I have tabular data that records, on each row, a number of parameters to do with a patient's life-style, medication intake etc; plus the DV, that represents the severity of the symptom experienced in each day. Thus, one row represents one day, and the dataset is repeated-measures, as all observations come from a single subject.
I am trying to identify which of these factors (if any) has the most predictive power in determining the DV. Only vague hypotheses exist: any of these predictors (or interactions thereof) can be suspected to cause the symptom; it's also difficult to estimate whether to expect a small or large effect size.
I guess multiple regression is the go-to tool here, but the following features of this dataset give me doubt:
1) the DV values in each row are of a very limited range (most around 3 to 5, scale is 0-10)

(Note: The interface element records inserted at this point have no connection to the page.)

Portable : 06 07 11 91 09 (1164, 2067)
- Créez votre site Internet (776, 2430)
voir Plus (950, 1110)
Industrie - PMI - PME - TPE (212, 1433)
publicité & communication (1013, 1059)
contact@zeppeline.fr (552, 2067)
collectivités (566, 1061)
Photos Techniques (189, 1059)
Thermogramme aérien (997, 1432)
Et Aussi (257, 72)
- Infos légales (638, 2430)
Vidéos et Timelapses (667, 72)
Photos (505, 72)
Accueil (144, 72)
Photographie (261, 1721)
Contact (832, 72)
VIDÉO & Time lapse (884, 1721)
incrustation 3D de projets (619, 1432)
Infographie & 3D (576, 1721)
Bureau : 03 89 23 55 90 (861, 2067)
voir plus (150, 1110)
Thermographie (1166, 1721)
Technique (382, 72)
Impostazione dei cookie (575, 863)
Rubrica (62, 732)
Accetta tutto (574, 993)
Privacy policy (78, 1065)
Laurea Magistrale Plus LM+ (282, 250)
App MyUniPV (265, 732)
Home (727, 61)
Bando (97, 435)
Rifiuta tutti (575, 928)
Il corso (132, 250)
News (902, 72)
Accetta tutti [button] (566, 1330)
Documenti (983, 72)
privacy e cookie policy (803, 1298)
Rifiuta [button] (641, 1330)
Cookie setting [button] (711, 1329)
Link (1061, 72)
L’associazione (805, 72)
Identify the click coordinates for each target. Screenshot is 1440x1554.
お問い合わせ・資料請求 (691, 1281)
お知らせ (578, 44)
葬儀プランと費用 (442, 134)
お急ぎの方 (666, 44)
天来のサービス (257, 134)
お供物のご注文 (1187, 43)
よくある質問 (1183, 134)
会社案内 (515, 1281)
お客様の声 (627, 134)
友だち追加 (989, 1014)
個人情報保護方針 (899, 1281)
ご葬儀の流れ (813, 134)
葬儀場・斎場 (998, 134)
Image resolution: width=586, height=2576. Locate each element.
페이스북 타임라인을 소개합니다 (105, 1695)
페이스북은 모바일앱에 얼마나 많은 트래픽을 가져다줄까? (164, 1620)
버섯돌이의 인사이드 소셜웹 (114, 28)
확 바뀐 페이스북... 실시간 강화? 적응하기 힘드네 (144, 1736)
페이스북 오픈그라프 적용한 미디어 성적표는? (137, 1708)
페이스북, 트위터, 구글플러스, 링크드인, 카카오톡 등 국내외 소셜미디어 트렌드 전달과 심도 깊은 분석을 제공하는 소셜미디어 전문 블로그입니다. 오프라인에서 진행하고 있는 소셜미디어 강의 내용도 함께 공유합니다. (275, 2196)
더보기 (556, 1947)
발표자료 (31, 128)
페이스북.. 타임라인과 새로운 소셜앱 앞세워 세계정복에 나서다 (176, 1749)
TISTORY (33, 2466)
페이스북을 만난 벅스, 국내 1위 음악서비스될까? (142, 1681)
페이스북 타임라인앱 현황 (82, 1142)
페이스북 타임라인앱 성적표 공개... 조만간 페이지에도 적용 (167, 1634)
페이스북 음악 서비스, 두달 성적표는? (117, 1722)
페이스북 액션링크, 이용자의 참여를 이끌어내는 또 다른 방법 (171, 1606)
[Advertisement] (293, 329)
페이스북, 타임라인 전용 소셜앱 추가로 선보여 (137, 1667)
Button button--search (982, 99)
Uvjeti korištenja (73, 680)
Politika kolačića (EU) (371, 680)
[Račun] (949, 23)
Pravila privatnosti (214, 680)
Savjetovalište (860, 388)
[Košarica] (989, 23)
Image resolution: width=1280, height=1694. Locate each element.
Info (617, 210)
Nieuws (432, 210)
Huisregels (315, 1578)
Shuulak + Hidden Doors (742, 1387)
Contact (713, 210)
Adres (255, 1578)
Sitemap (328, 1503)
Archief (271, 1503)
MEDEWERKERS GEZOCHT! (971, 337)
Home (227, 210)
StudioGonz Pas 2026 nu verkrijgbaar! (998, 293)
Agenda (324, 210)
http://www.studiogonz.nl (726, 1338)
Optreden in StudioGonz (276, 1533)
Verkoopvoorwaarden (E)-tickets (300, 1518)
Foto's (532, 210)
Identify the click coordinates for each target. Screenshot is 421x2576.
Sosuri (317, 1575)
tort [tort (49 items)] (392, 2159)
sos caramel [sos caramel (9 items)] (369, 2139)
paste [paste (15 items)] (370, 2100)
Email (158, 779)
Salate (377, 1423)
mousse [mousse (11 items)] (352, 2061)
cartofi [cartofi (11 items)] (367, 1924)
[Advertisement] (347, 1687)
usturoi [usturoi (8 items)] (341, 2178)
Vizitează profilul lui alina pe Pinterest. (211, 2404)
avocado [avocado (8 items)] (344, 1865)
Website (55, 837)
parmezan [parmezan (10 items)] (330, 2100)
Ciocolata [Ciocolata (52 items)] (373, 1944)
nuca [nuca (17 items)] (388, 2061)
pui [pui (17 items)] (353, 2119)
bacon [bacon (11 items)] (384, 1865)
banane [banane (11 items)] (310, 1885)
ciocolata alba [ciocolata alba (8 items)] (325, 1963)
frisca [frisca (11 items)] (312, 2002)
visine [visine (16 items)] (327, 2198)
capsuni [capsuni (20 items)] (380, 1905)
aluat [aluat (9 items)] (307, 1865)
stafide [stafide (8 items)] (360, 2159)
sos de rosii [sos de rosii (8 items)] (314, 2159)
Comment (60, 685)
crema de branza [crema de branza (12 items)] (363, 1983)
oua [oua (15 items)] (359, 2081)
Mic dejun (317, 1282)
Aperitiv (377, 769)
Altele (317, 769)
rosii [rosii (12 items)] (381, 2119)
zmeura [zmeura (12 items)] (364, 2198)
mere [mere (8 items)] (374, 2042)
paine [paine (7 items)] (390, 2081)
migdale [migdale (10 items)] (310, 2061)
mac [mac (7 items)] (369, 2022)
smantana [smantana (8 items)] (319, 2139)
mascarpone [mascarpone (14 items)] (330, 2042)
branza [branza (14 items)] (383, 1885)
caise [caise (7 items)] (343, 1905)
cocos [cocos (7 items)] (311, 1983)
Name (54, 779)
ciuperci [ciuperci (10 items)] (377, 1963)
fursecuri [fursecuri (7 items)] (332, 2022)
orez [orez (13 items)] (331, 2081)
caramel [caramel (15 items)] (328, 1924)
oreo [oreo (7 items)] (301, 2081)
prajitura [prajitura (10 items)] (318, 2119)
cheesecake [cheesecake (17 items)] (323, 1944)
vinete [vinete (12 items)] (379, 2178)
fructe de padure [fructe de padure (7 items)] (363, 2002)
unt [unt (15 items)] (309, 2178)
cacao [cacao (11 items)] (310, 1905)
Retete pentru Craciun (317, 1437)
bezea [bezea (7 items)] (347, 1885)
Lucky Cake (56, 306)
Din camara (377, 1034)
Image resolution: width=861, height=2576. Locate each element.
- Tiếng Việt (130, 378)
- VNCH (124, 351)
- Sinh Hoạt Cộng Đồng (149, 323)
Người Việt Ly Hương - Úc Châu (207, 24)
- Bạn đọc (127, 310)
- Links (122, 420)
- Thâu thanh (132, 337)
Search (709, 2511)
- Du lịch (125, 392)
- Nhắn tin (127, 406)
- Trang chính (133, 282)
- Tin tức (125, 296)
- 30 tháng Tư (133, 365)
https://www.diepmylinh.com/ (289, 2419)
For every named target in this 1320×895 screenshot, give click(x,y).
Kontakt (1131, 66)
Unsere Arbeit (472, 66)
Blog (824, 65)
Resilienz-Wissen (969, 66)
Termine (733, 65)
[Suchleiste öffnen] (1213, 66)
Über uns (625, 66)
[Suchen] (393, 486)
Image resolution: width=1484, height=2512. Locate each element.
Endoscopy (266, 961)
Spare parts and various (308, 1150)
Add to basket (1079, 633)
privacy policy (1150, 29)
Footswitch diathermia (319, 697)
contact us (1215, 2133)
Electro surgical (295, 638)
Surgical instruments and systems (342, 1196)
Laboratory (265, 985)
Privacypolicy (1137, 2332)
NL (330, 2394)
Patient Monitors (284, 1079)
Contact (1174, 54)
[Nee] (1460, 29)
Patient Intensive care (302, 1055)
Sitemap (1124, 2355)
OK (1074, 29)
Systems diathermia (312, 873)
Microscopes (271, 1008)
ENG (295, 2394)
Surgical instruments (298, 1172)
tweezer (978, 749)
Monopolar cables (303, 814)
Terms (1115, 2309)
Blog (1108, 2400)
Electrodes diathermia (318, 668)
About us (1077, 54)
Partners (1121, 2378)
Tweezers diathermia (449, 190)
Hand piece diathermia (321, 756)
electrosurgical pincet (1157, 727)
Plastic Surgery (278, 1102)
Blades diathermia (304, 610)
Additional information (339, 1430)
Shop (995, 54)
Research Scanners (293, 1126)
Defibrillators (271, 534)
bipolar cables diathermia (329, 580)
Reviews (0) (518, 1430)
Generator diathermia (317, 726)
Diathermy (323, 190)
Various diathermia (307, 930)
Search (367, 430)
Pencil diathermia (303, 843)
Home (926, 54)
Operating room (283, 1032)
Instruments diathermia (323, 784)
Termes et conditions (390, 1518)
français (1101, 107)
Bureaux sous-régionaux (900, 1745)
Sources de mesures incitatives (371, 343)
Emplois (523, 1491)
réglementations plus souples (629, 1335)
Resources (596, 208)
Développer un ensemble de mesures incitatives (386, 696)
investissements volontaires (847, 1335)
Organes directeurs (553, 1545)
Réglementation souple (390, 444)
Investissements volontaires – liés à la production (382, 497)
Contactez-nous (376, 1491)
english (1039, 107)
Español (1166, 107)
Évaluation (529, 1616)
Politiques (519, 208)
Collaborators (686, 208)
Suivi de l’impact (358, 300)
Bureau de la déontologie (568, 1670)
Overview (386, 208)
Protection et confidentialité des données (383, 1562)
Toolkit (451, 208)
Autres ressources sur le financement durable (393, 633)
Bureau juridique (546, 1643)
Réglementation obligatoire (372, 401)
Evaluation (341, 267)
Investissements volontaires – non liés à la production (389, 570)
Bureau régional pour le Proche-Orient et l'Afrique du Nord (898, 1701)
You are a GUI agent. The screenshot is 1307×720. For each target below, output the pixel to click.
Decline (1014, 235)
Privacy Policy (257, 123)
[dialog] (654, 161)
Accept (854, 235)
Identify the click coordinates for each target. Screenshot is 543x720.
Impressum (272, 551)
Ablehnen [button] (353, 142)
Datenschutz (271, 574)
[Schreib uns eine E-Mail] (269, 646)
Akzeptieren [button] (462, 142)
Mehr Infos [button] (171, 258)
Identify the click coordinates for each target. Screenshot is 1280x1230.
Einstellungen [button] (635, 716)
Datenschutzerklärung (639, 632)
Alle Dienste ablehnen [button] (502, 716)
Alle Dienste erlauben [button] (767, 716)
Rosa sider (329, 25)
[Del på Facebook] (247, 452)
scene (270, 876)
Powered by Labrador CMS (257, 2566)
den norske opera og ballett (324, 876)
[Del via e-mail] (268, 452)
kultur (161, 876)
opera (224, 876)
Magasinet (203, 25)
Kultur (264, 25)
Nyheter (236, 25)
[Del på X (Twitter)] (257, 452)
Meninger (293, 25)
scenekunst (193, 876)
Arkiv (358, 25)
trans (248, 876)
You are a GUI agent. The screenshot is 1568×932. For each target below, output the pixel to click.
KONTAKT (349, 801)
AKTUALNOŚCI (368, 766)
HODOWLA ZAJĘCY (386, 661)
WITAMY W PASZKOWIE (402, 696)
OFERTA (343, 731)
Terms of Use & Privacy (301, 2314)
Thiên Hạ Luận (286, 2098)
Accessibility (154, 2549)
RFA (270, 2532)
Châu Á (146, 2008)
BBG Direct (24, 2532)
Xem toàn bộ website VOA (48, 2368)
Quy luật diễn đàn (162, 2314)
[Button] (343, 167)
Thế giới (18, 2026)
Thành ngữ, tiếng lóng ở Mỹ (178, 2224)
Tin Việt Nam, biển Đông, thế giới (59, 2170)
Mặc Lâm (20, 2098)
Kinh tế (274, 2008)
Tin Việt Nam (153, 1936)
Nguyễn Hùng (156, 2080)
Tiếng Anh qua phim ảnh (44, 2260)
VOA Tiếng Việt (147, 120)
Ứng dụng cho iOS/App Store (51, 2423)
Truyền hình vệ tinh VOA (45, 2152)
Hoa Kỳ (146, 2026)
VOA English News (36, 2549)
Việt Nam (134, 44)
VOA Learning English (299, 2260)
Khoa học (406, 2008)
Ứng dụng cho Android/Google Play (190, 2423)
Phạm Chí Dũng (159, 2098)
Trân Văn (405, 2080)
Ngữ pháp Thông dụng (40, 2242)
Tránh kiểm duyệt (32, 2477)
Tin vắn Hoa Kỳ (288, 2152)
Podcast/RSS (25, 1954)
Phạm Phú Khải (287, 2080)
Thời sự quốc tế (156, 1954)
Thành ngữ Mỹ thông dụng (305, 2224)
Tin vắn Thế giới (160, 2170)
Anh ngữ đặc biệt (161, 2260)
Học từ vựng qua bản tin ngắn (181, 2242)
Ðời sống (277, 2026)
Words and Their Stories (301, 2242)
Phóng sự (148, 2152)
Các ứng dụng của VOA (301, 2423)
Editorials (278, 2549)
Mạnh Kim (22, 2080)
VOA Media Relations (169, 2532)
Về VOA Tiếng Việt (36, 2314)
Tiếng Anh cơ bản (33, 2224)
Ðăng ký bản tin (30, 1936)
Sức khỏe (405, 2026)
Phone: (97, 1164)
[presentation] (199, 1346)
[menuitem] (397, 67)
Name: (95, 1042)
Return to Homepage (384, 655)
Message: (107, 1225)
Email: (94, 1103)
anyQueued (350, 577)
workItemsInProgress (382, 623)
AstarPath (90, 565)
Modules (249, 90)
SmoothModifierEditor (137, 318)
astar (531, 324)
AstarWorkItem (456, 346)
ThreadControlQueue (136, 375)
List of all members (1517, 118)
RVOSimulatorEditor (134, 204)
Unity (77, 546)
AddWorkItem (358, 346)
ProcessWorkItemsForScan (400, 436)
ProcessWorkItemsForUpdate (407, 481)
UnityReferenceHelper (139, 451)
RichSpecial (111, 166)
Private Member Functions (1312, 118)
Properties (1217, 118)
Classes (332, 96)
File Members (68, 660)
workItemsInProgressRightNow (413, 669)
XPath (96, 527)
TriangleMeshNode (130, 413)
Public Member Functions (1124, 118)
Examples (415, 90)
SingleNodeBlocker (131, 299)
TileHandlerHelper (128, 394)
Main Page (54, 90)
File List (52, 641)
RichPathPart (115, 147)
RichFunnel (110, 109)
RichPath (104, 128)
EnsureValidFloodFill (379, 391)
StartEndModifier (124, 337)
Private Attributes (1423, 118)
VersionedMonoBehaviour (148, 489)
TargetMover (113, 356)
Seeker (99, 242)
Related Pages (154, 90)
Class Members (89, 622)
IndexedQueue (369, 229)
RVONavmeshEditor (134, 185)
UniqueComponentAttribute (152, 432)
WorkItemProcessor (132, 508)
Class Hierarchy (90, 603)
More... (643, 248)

2) there are many regressors defined (around 20), due to the vague hypotheses. Related to that, I know that roughly 10-20 observations are needed per predictor. I currently have N=40 rows, so the question is how to balance the many predictors with the few observations, in order to obtain a meaningful result. Namely, should I collect more observations, or try to restrict the predictor space, e.g. try to identify and keep the more likely predictors, or group them into categories?
LATER EDIT: Assuming I do the multiple regression, I get the betas for each regressor, and I sort them to find the best predictor, would it be correct to then report the correlation between the DV and that one predictor, given that, regardless of how much variance in the DV it explains, there is still (likely) an interaction between that and other predictors?